Teachta Cullinane said:
“Paramedics and EMTs are the backbone of our emergency response services. They work tirelessly to save lives, but are rewarded with burnout, being overworked and undersupported.
“It is an indictment of the government’s failure to safely staff and properly fund the Ambulance Service that the HSE has reduced its response time targets since 2020, rather than improve the service to actually meet those targets.
“The Ambulance Service is still missing the 2020 target of 80% of cardiac incidents responded to in under 19 minutes, and is nowhere near responding to 80% of all other life threatening incidents within 19 minutes.
“This continued failure is putting lives at risk. This risk is felt most in our rural communities.
“Despite the need for more paramedics and specialist paramedics, the 2025 HSE Service Plan has no budget to train advanced paramedics this year. The NAS is also not funded to train enough workers to meet their strategic workforce plan, which outlines a need to double the paramedic and EMT workforce.

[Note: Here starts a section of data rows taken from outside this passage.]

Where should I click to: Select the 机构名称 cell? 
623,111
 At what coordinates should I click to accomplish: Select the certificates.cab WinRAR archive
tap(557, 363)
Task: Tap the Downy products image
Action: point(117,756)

“On top of this, the Ambulance Service is disbanding the essential Emerging Threats Team because of a lack of funding. This is a scandal that will put more lives at risk. This team is already severely understaffed and was deliberately established because the pandemic showed that the ambulance service was not prepared for major health emergencies.
“At the heart of these disputes is the government’s reckless recruitment embargo and mismanagement of the health service which has devastated the Ambulance Service’s ability to hire and train more paramedics.
“The Minister for Health needs to show leadership, ensure a positive conclusion in talks on roles and responsibilities, fund the training and deployment of specialist paramedics, and fund the retention of the Emerging Threats Unit.
“The Ambulance Service needs to be resourced to fully staff its core services, recruit and train more paramedics, and further develop specialist and advanced practice.”